If I understand correctly, that’s the “symbolic enough” case from footnote 2:
We also don’t have full interpretability into our abstractions down to the neurons, after all.
I don’t think it’d be necessary per se, though. I think if we can get it to produce an explanation like this, we can then just iterate to “explain the explanation”, et cetera, until everything’s been reduced to symbolics. Or it can be achieved by turning some other “crank” controlling the “explanation fidelity”.
But yeah, “symbolic-enough” may be satisfactory.

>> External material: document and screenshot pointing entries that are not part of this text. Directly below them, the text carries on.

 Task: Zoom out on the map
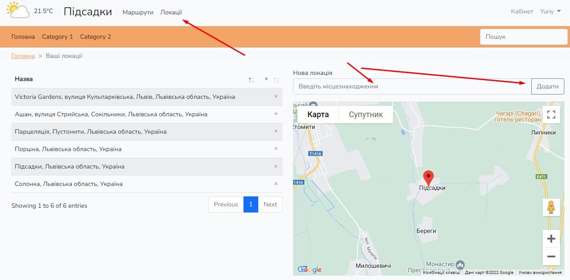[x=551, y=256]
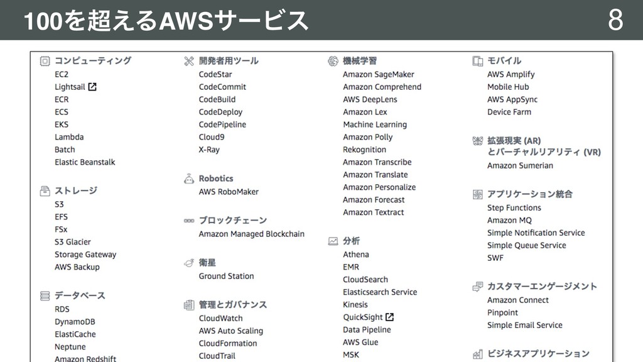
Task: Open the Lightsail external link icon
Action: coord(92,87)
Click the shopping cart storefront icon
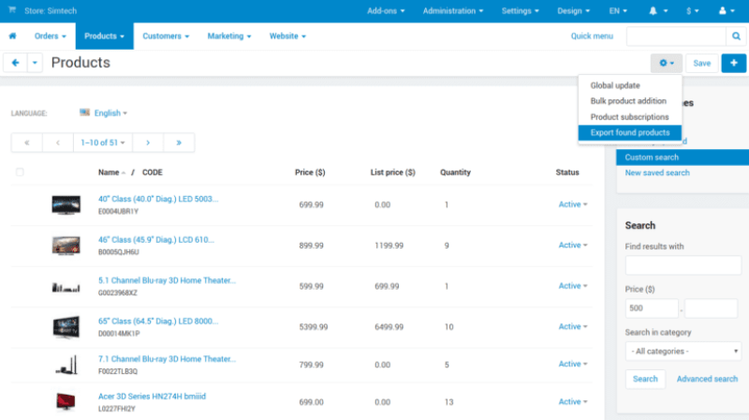Screen dimensions: 749x420 pos(12,11)
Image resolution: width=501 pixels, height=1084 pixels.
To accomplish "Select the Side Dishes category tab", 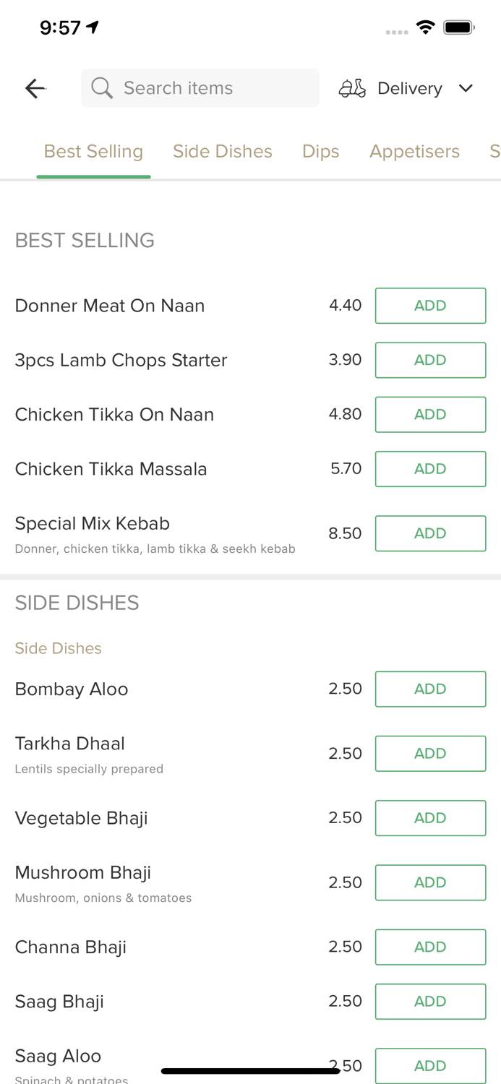I will [222, 151].
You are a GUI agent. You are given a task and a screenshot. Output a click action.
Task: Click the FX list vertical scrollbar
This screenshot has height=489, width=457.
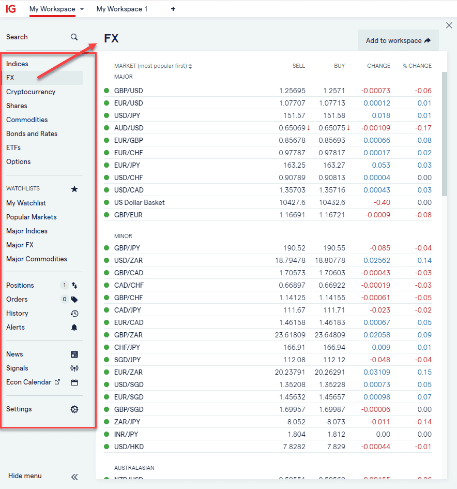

Yep. As I’d briefly mentioned, the actual gears-level sketches of “sufficiently powerful compression algorithms” are obviously dual-use, and shouldn’t be openly published.
Glad to see we’re basically agreed. However, how would you take safety precautions around your own work on such algorithms, given our last big similar breakthrough (transformers for language modelling) basically instantly got coopted for RL to be “agentified”? Unless you’re literally doing this alone (with a very strong will) wouldn’t that be the natural path for any company/group once the simulator is finished?
“Share the dual-use stuff only with specific people who are known to properly understand the AGI risk, can avoid babbling about it in public, and would be useful contributors” seems like the straightforward approach here.
Like, groups of people are able to maintain commercial secrets. This is kind of not unlike that, except with somewhat higher stakes.
I mean, AI people are notoriously bad at doing these kinds of things xD I would expect the people running openai or anthropic to say similar things to this (when their orgs were just starting out). So I hope you can see why I wanted to ask this. None of this is to cast any doubt on your ability or motives, just noting the minefield that is unfortunately next to the park where we’re having this conversation.
For what it’s worth, I’m painfully aware of all the skulls lying around, yep.